Sunday, June 22, 2014

Idea Garage Sale: For the Entrepreneurs

Not all ideas are for stories. I often have a vague wish to be able to put a painting, a business, a program, or something else that I haven't anything like the dedication to make reality out there into the world.

For instance, last Sunday Damon and I were watching what we thought at the time was the finale of Crisis, which we started watching because it had Gillian Anderson in it and kept watching because it is, in fact, a pretty good script. (I have one or two specific beefs but that's not here nor there.) Last Sunday was also the decisive game in some sort of championship thing for the NBA, which the San Antonio Spurs won.

I love San Antonio. I think that, as professional sports teams go, the Spurs are largely inoffensive. They are at least not a bunch of crooks, whiners, abusers, and entitled self-important bullies like some teams I could name (and the entire player base of some sports I could name). But if we'd cared about the damn championship we'd have been taping Crisis and at the arena with the rest of the locals, now, wouldn't we? So we were fit to be tied when, fifteen minutes from the end of the show, when the kidnapper giving Gillian Anderson instructions through her earbud told her to shut up and sit still, and the drugged superweapon soldier she'd gotten into the courtroom stood up behind the guilty CIA director's wife, and started revealing things the CIA director was willing to commit murder to keep everyone (especially Congress and the President) from knowing, and the station overrode the signal with the news that the Spurs had just won and started switching us between commentators saying nothing, nothing, and more nothing, and promising us interviews with people who had even more nothing to say, we were ready to blow a gasket.

So here's an idea for you tech wizards out there. No a story, just an app. One which, if it were available, would be worth the price of any device it was loaded on. (I currently own no devices.) I want an app which allows you to override pre-emptions, so that when stuff like this happens, the moment I realize that the "breaking news" has nothing whatsoever to do with the world I live in, I can go back to what I was watching. Also, so that when something I want to watch overlaps with some stupid game or other, whose length is unpredictable, I will be able to start my show on time! Somebody out there, please, make this happen!

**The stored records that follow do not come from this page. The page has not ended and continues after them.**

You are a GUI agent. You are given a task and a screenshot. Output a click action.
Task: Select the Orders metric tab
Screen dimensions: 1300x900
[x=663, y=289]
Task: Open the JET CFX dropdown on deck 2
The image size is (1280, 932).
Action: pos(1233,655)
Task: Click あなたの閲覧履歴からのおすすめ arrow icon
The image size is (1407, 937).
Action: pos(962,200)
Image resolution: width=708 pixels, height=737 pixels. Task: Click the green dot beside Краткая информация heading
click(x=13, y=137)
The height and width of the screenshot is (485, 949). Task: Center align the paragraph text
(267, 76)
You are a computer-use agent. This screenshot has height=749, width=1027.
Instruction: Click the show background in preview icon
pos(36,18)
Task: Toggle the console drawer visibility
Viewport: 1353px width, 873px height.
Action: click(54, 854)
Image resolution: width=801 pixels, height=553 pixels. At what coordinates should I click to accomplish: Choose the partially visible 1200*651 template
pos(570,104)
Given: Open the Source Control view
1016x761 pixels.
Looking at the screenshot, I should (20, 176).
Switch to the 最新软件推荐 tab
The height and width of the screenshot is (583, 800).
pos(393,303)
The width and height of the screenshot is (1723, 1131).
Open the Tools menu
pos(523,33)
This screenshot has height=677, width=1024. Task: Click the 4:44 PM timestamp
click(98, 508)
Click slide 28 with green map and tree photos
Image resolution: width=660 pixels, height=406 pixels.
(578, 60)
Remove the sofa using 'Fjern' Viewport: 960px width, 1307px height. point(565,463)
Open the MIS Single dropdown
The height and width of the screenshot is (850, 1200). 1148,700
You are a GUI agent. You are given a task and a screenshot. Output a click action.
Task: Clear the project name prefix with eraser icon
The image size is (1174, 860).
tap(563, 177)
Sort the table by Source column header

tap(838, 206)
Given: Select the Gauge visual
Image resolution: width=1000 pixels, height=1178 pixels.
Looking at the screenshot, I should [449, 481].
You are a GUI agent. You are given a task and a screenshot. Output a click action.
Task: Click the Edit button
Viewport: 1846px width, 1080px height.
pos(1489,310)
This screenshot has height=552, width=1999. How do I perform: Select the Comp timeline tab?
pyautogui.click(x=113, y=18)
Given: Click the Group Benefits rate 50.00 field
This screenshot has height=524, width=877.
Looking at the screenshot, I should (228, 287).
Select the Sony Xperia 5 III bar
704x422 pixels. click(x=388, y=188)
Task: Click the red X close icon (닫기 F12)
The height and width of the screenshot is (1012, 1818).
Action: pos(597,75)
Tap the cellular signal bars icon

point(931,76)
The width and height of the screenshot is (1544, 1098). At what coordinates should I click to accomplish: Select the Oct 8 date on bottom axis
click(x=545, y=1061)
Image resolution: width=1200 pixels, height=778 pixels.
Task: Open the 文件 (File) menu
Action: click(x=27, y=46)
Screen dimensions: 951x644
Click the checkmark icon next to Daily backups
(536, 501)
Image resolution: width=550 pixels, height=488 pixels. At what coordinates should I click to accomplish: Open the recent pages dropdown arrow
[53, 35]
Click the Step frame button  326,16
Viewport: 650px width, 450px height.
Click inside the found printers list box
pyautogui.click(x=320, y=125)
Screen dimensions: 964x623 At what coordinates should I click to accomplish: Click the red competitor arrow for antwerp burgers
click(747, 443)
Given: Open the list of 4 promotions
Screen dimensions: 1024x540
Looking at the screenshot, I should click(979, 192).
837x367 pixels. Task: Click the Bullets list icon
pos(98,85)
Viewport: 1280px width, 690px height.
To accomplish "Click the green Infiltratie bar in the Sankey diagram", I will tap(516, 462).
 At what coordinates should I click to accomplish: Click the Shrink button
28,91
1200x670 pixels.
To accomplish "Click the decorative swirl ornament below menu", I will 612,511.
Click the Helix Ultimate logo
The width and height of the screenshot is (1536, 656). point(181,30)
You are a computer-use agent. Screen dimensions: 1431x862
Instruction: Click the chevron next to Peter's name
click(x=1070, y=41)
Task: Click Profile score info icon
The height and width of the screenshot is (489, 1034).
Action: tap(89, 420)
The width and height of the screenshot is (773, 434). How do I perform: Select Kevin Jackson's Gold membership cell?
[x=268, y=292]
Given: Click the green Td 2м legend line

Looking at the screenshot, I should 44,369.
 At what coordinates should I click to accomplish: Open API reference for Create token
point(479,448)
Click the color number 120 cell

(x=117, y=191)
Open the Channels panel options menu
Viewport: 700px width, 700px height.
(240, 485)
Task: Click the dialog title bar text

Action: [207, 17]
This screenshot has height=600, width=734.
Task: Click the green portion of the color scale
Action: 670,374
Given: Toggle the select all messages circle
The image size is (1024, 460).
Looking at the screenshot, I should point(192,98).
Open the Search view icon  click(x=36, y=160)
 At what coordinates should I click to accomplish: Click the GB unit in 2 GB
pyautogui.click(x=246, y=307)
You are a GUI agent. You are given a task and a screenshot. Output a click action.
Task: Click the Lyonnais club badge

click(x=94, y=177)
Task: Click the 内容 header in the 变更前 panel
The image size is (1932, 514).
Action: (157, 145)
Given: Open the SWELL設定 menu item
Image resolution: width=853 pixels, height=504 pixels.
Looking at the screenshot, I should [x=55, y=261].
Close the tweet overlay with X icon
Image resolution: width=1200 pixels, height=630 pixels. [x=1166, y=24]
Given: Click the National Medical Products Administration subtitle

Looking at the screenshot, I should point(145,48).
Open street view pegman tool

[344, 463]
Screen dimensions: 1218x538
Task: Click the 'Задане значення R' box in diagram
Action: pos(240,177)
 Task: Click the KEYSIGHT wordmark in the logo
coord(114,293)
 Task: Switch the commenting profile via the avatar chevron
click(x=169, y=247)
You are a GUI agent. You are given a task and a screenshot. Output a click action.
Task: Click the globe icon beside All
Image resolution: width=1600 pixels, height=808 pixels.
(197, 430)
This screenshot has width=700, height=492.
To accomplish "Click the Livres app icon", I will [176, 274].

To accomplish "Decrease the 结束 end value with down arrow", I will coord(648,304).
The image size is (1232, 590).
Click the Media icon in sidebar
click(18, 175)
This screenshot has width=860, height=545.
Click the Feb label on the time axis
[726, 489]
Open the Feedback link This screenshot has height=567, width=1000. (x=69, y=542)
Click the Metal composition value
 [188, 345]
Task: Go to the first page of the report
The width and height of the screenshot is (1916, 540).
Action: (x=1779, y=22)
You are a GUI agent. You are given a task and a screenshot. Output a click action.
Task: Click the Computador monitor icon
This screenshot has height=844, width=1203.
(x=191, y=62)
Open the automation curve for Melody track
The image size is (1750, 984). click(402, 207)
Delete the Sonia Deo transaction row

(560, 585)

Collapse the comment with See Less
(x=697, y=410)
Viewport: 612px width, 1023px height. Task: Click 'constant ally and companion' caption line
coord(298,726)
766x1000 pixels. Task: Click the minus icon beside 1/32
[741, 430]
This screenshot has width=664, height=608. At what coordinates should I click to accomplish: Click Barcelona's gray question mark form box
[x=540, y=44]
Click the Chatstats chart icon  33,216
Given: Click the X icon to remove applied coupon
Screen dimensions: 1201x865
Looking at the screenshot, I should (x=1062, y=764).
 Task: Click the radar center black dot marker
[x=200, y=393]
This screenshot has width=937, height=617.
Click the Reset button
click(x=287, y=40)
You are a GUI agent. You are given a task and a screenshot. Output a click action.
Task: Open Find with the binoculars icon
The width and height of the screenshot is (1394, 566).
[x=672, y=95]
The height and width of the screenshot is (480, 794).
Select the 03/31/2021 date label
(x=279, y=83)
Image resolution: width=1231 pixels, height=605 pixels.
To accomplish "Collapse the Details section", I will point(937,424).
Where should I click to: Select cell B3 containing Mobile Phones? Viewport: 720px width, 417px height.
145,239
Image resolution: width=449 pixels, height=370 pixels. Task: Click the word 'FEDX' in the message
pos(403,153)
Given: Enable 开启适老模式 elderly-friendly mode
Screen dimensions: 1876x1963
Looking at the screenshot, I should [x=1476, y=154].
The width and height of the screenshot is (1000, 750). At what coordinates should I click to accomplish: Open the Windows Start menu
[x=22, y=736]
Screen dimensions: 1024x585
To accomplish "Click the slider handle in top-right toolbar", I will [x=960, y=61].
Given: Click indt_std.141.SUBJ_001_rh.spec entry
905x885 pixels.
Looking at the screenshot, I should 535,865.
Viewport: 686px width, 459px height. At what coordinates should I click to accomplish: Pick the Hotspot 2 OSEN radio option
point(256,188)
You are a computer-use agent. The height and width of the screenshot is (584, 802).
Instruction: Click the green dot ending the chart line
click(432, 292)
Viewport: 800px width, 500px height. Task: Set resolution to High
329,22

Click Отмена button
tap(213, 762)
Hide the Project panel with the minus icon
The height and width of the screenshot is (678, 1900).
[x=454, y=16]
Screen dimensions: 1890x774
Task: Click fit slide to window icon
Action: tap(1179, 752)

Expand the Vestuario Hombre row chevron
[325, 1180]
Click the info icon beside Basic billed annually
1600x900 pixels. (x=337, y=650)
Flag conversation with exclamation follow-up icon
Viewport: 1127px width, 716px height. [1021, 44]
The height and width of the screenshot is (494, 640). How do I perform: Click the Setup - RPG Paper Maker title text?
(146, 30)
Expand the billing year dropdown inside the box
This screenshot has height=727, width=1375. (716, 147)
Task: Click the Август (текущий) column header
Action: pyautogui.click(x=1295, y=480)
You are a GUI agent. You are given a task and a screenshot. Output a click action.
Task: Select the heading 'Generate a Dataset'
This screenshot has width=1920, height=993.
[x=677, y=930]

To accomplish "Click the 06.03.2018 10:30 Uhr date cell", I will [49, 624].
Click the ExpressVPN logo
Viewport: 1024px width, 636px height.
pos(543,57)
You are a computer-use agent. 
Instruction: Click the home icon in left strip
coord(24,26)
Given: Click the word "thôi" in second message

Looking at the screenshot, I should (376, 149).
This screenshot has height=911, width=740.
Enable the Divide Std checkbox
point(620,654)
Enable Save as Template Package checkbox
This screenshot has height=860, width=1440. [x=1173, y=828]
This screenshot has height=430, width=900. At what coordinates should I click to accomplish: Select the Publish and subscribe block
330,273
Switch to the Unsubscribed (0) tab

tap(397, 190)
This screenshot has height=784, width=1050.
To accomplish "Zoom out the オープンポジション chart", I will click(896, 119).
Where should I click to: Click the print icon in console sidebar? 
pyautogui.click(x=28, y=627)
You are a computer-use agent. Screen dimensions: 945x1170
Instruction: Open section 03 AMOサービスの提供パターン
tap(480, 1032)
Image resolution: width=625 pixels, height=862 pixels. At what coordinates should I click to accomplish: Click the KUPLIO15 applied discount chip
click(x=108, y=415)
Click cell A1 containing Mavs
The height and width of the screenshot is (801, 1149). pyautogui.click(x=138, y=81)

Thanks to the marvels of internet technology, I did get to watch the final 15 online the next day; but it would have been so much better to have been able to watch it straight through. (Also, it turned out that wasn't the finale, though it felt like one; two more episodes aired back-to-back last night and brought it to a mostly satisfactory conclusion. Though I don't buy that the icily competent, unflappable Alicia Dutton was in it for Tahiti or that red-headed jerk. I feel cheated that she died before her character was properly revealed.)

Another enterprise I'd like to see is the Omnivore Cafe, a restaurant with two mix-and-match menus: Carnivore, and Herbivore. (If that sounds familiar, I assure you that a) I thought of this years before Cyn Smith wrote Tantalize and invented Sanguini's "Predator or Prey?" menus; and b) I'm thinking in terms of a place serving office workers in the middle of the day; a very different atmosphere.) Nutritional information would be supplied on each dish, which would be prepared as nearly saltlessly as practical, with choices of salt types (iodized or sea salt) and other seasonings at the table, dressings and other trimmings on the side rather than dumped onto the main course (and no nasty lemon wedges on my tea glass, waste of lemons, grumble). There'd be a Dairy counter (so you could get dairy products a la carte, for the convenience of the kosher as well as the non-Vegan) and a Bakery counter; and the bakery counter would have nutless versions of everything that came with nuts. Some items, like hamburgers, would be available in Low-Fat and Extra Greasy incarnations. And every day there'd be two iterations of Anything Soup available, made up of the previous day's leftovers, one meaty and one meat-free.

In short, I want a restaurant absolutely everybody can eat at, without these endless negotiations that make some of us such a pain the neck to eat out with.

These two things seem to me to be obvious, urgent needs. But I wouldn't know how to go about making either happen.